→ **Short exercise 1**: Print the part of the records that opens with the line containing "Identify the location" and closes with the line containing "(144, 100).", repeating those lines exactly as they appear and leaving the pictures out.

From http://wrongsideoftheart.com/wp-content/gallery/posters-t/terminator_woman_poster_01.jpg |
Dir. Michel Qissi
USA
Unfortunately most films made are
a waste of time, and when they have covers that suggest something rewarding, that
fact stings more. I don’t even know why it’s Terminator Woman, except to cash in on James Cameron’s films, as science fiction or heavy metal lyric
connotations the title has are nonexistent in this martial arts thriller. Sent
over to Africa to transport a witness against the international villain Alex
Gatelee (Michel Qissi), LA police
partners Julie (Karen Sheperd) and
Jay (Jerry Trimble) find themselves
under fire. Both martial artists, Julie is kidnapped and attempts to escape
while Jay, with the assistance of a boy called Charlie (Siphiwe Mlangeni) goes to get her back from Gatelee, a hidden
plunder of gold bars in the centre of the web alongside the witness.

(Entries on where items appear)
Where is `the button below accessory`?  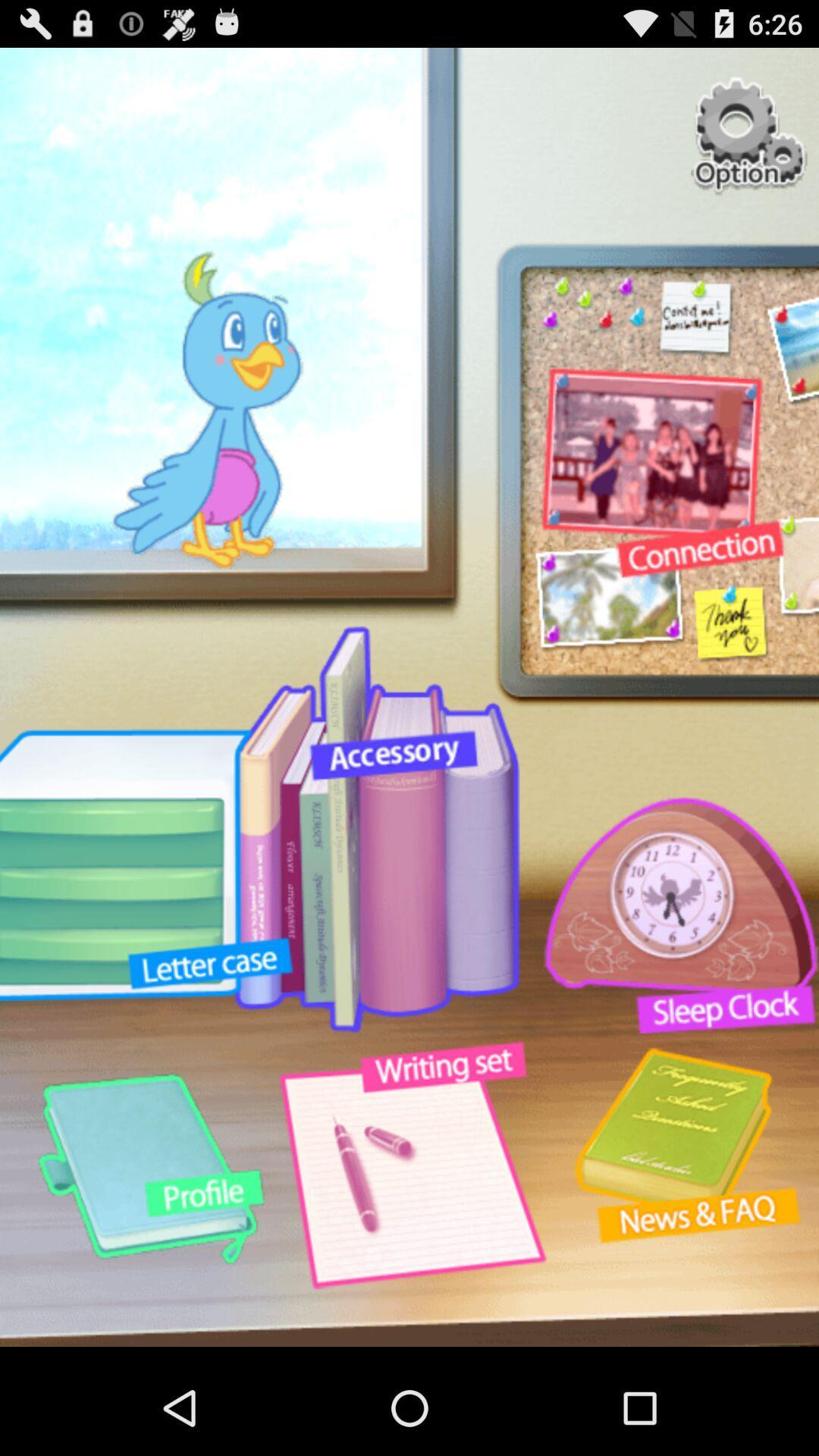
the button below accessory is located at coordinates (410, 1170).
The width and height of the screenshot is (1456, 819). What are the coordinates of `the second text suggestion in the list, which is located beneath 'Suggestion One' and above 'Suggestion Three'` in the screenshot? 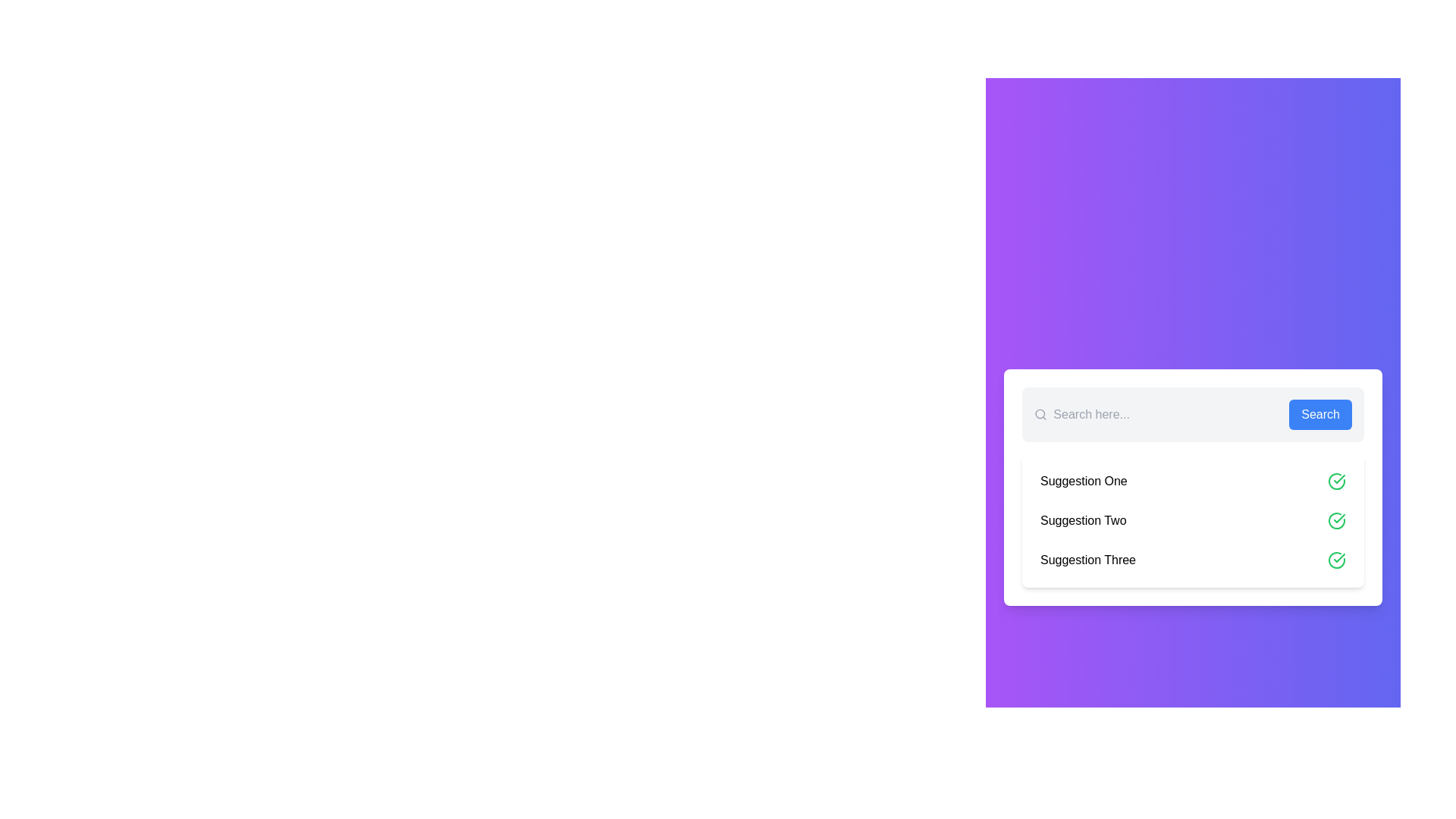 It's located at (1082, 519).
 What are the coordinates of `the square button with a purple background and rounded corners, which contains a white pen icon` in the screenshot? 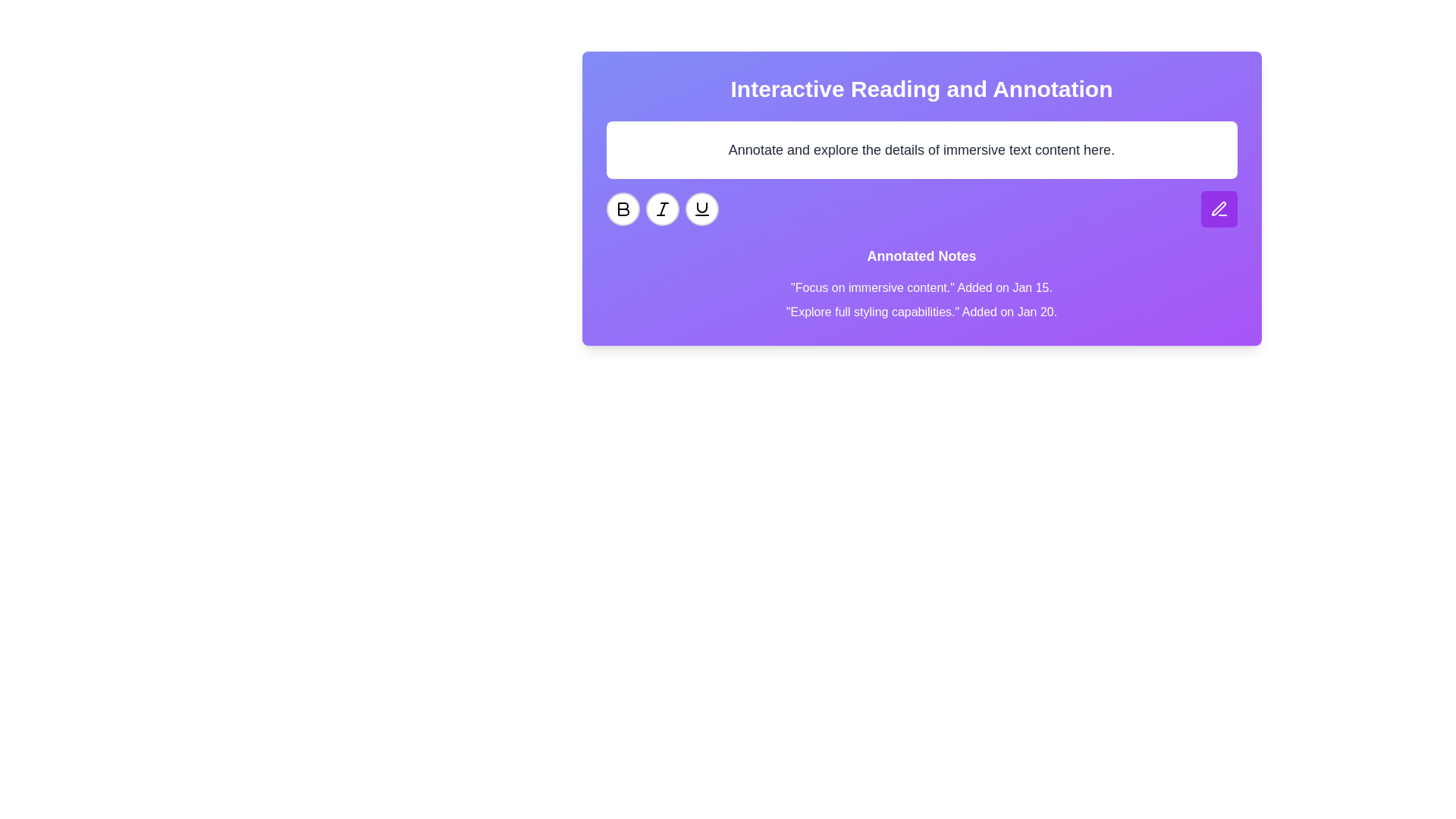 It's located at (1219, 209).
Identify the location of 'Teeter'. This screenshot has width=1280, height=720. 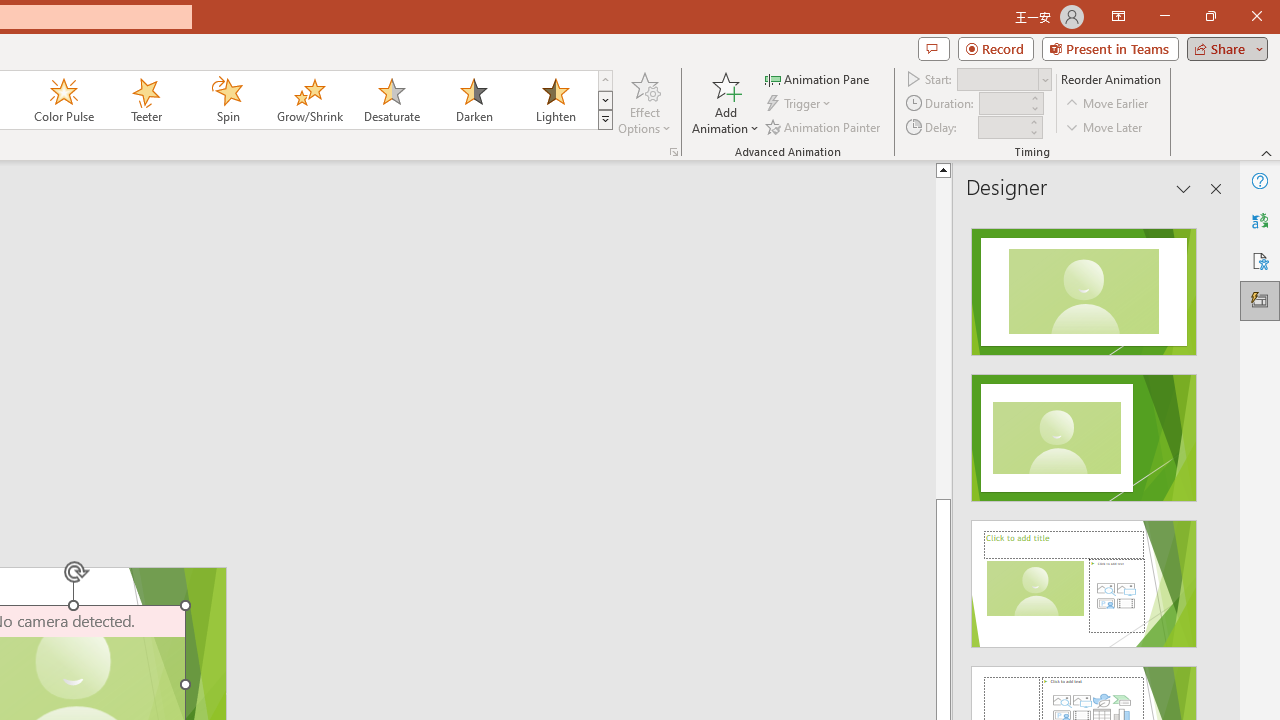
(144, 100).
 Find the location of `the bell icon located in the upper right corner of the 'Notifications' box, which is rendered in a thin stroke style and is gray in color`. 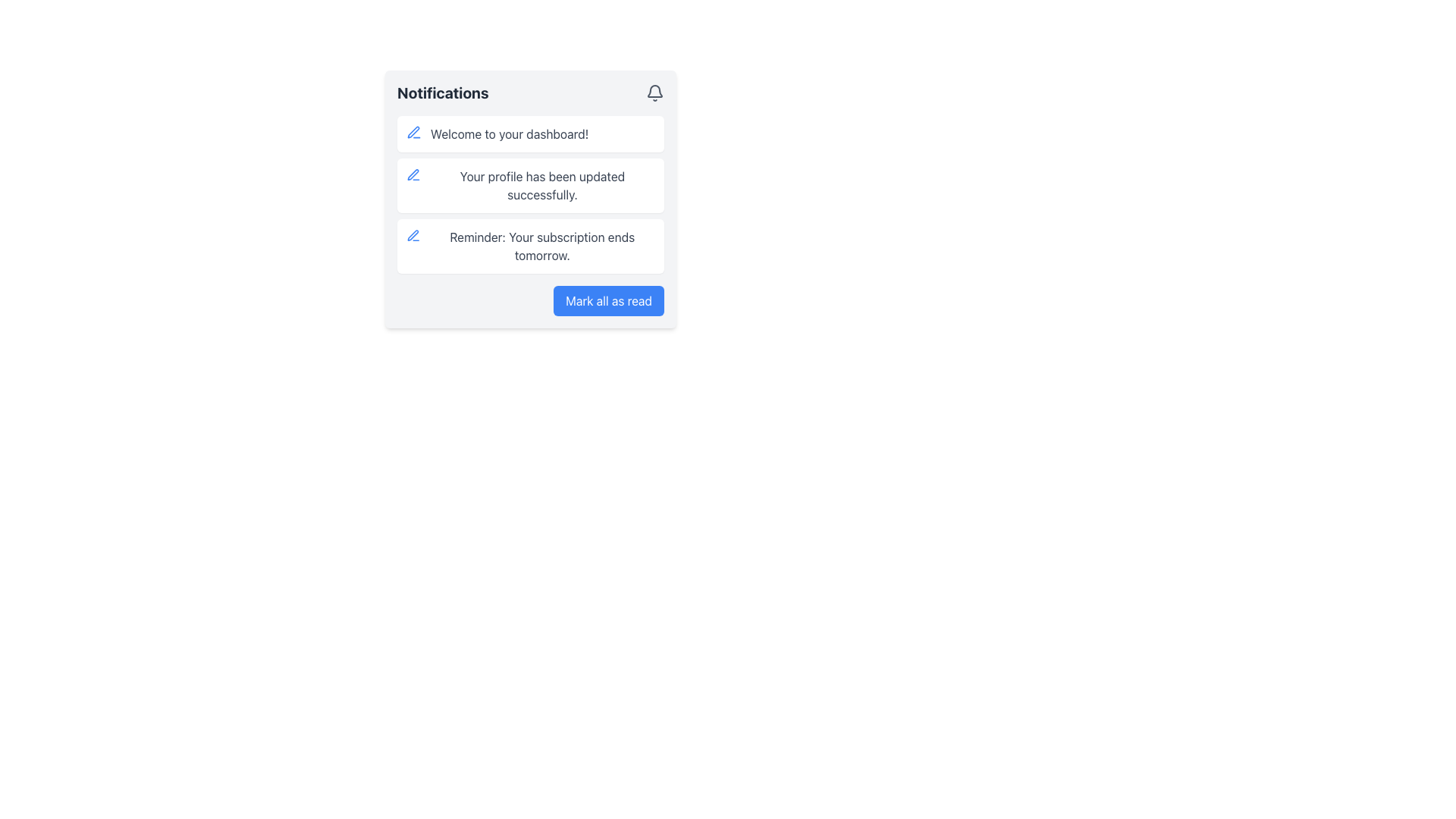

the bell icon located in the upper right corner of the 'Notifications' box, which is rendered in a thin stroke style and is gray in color is located at coordinates (655, 93).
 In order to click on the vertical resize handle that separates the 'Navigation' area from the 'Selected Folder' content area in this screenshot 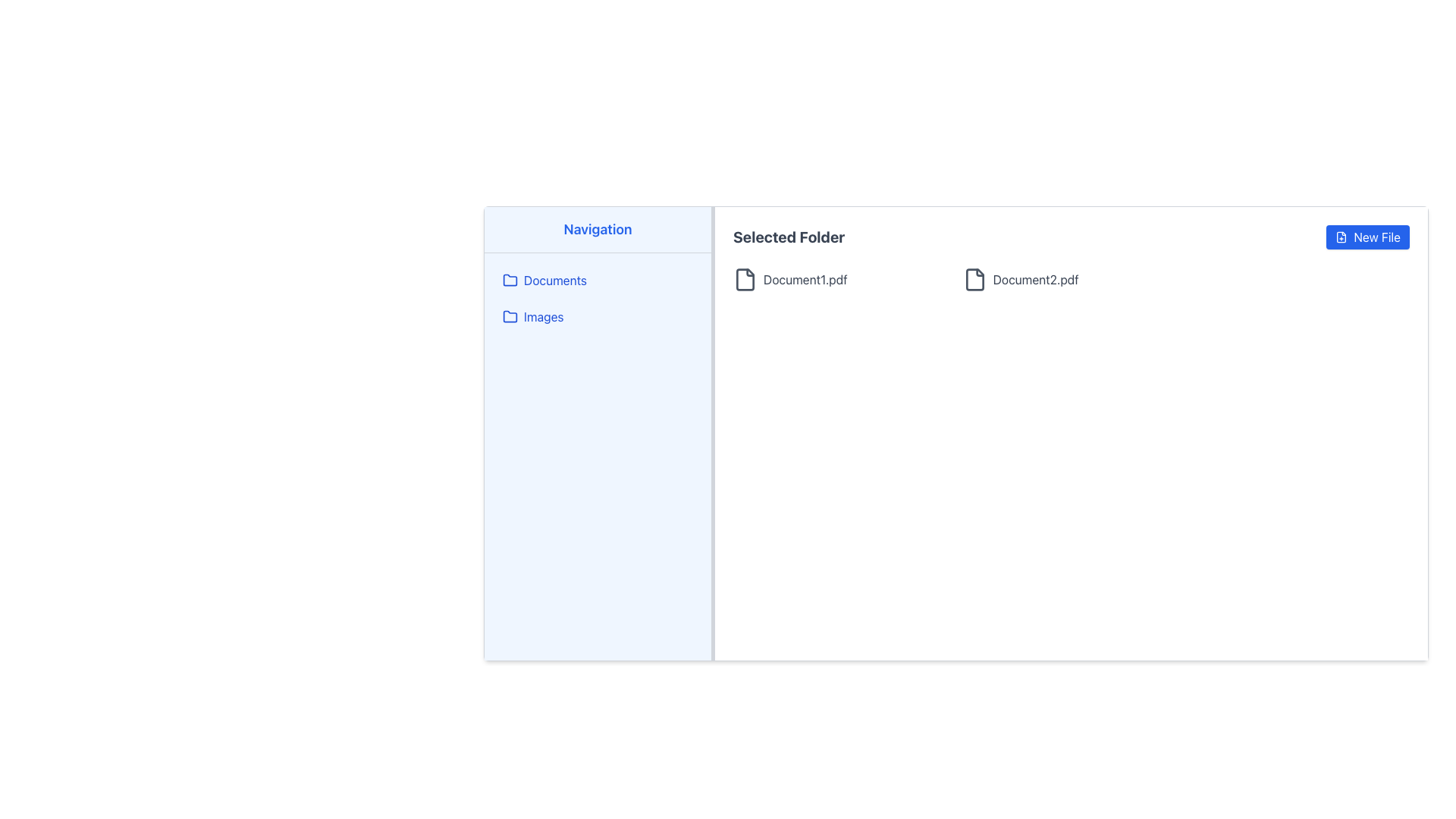, I will do `click(712, 433)`.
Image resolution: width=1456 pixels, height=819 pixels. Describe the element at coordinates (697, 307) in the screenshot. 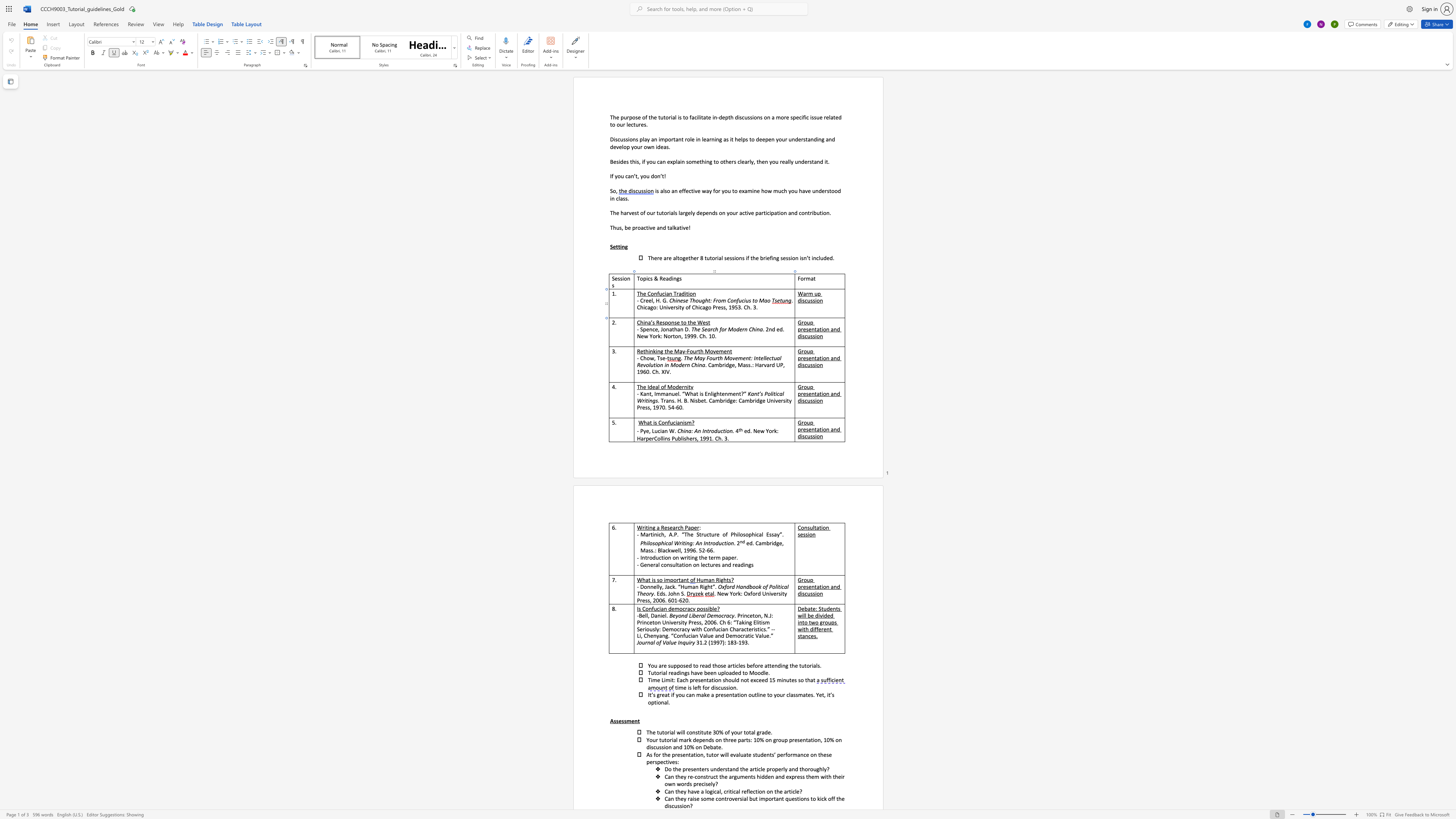

I see `the 2th character "h" in the text` at that location.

→ **Short exercise 2**: In the Terminator Woman review, who plays Julie?

→ **Expected output 1**:
Identify the location of 'Teeter'. This screenshot has width=1280, height=720. 
(144, 100).

→ **Expected output 2**: Karen Sheperd.